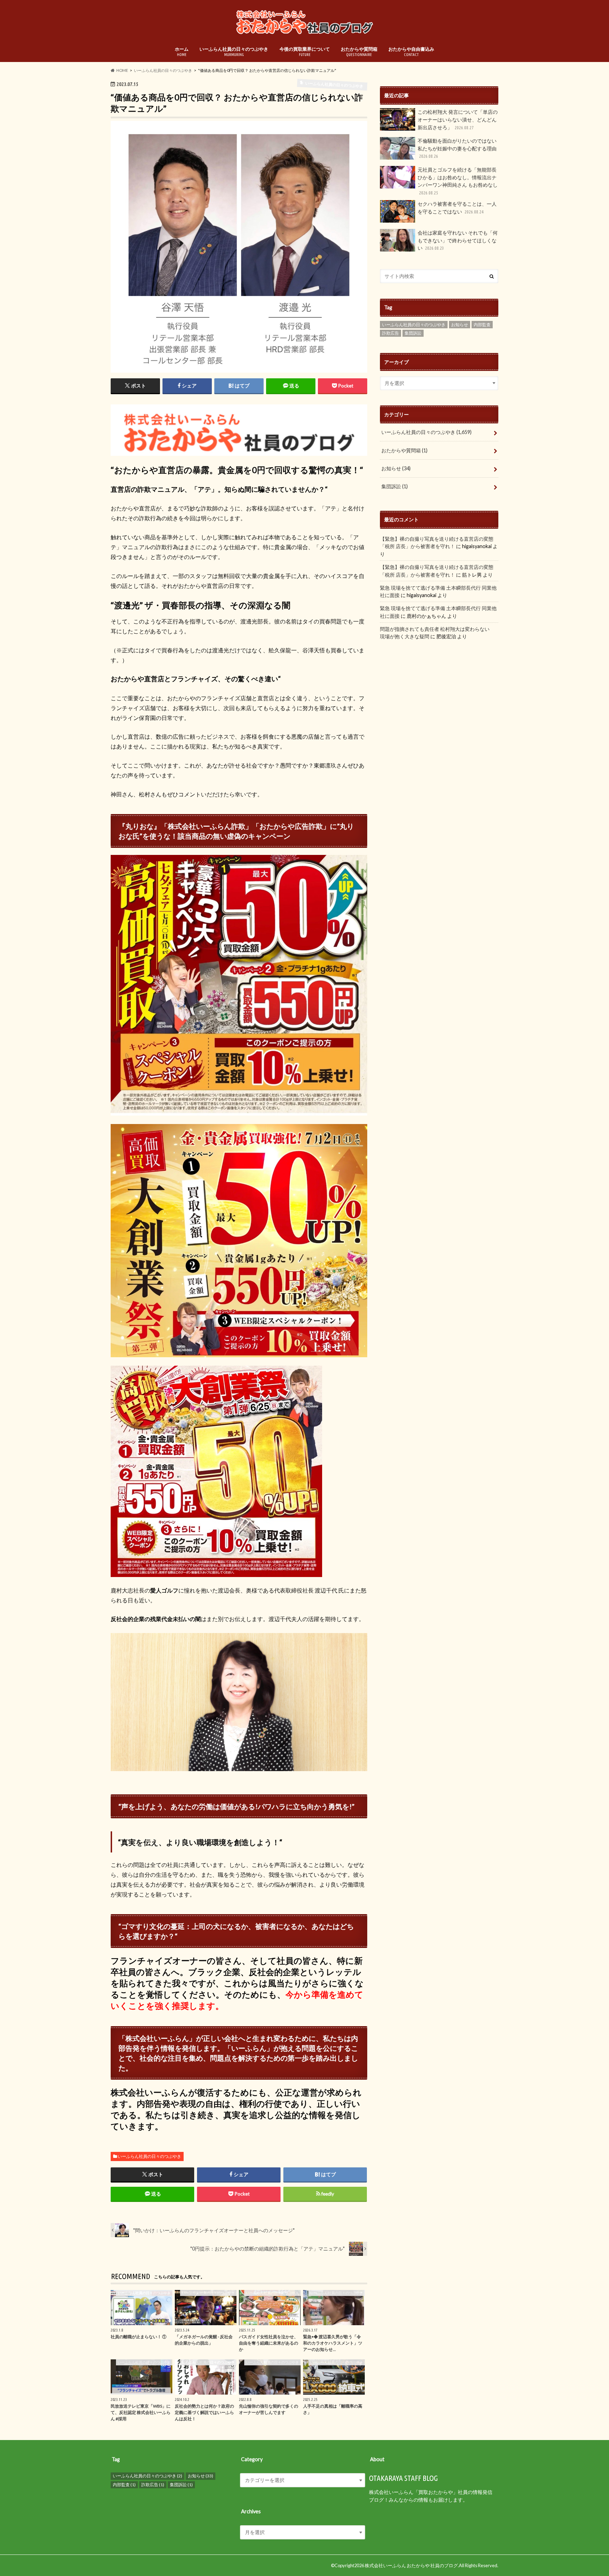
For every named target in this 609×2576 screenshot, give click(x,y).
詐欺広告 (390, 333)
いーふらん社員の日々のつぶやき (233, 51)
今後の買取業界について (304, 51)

★ ★ ★ ★ ★ ★ ★

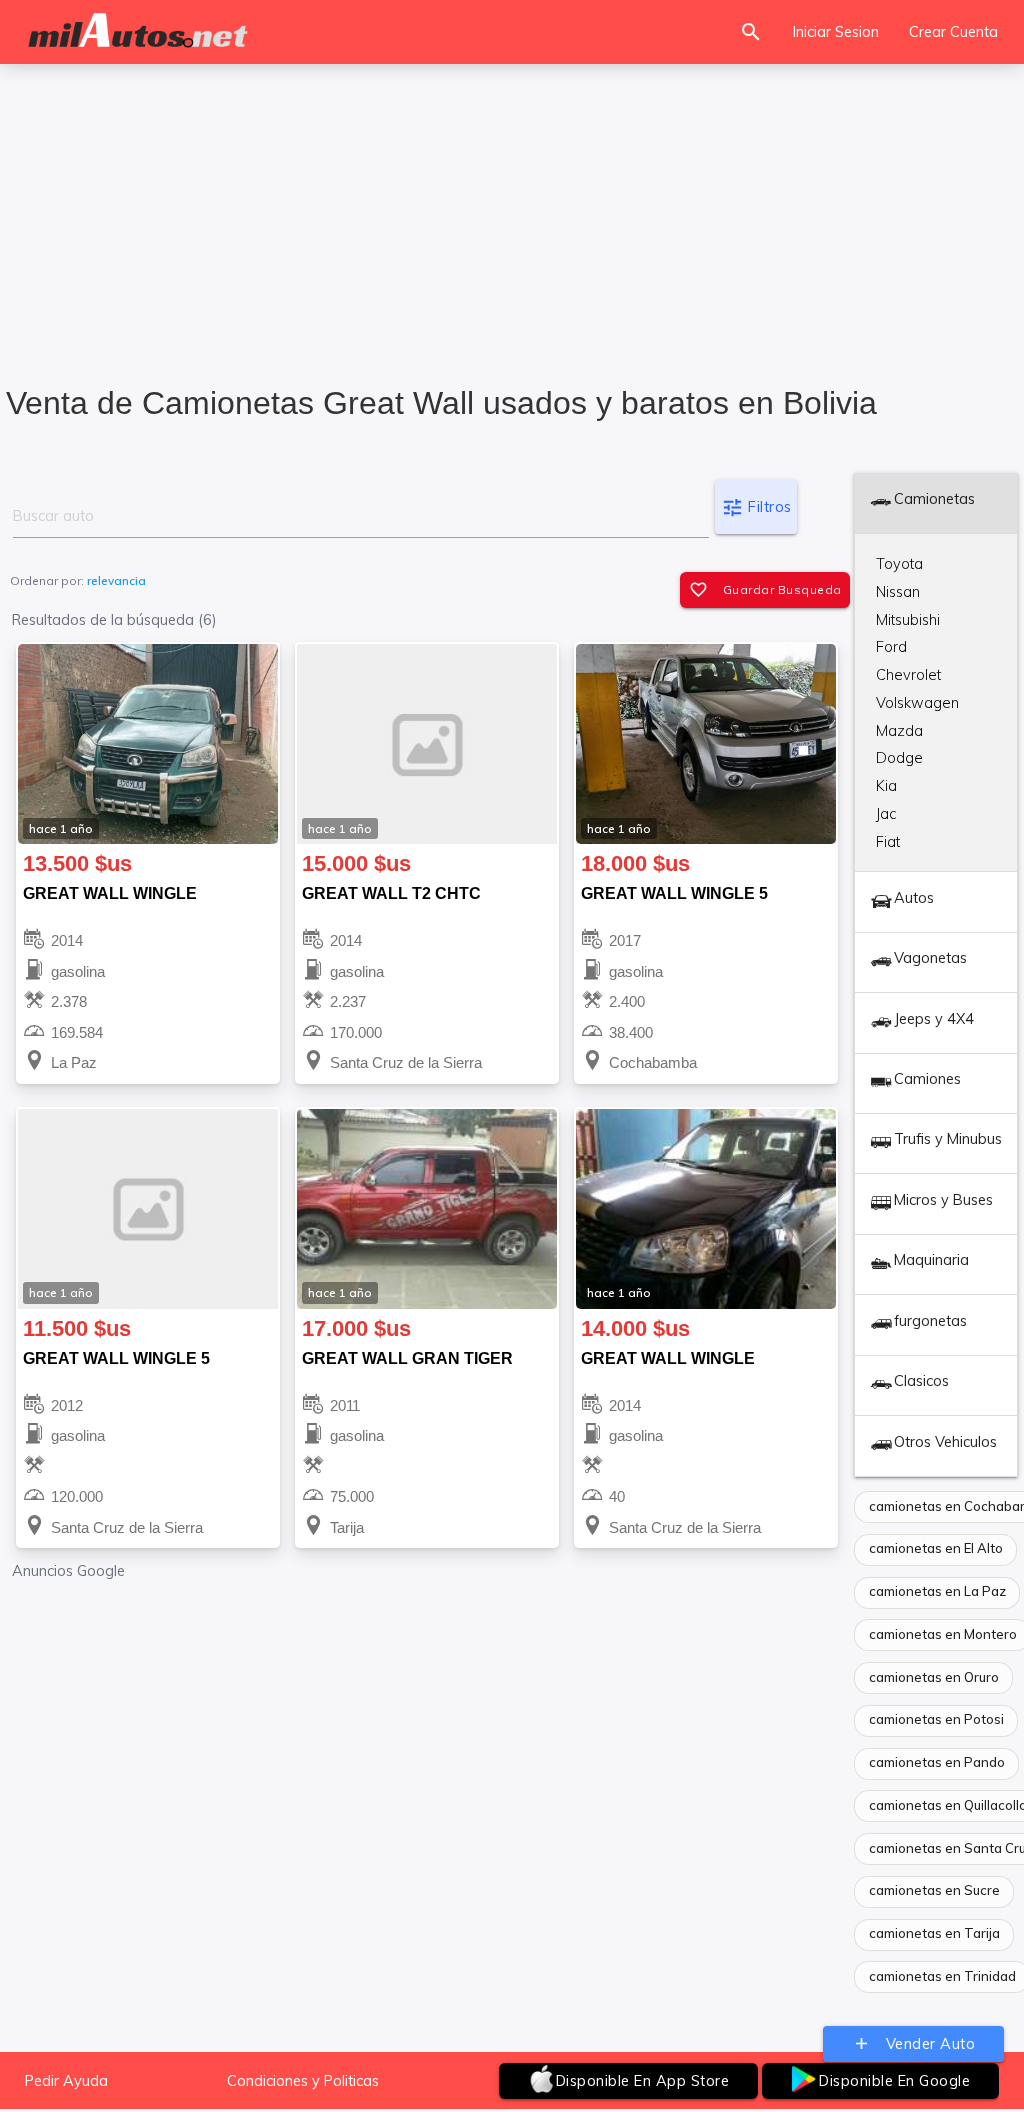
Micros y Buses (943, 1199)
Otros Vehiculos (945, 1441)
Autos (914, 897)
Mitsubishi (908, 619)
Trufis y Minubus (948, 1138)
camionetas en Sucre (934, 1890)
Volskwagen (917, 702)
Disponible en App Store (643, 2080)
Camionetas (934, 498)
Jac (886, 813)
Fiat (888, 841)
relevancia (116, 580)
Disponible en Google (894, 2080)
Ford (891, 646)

★ ★ ★ ★ ★ ★ ★

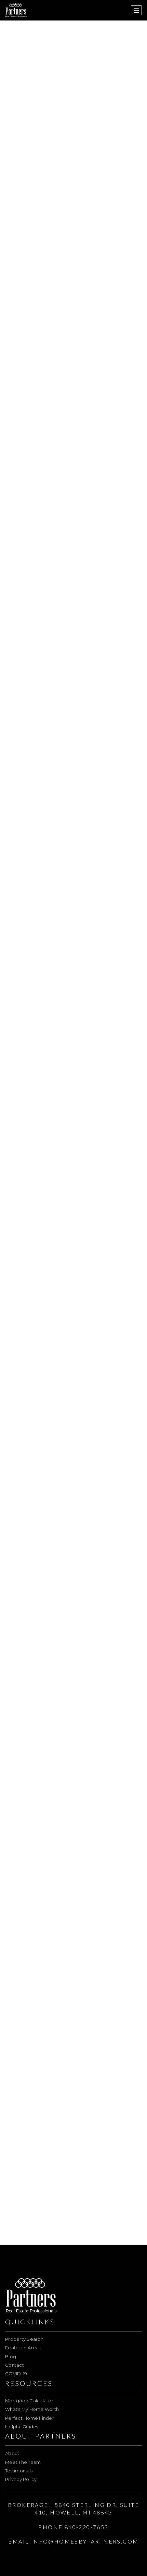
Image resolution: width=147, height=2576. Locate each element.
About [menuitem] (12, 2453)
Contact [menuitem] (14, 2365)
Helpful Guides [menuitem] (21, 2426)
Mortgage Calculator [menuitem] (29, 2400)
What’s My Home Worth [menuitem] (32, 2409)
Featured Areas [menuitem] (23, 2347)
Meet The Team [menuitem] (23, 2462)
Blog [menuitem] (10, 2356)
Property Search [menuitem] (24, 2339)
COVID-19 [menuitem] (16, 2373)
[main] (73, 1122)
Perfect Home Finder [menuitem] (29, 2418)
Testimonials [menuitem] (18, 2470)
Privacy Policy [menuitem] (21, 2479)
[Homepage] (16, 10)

★ ★ ★ ★ ★ ★ ★

# [TASK OBJECTIVE]
Read the entries above and find each line holding the word "Disponible". Copy it out.

# [RESPONSE TO THIS EXERCISE]
Disponible en App Store (643, 2080)
Disponible en Google (894, 2080)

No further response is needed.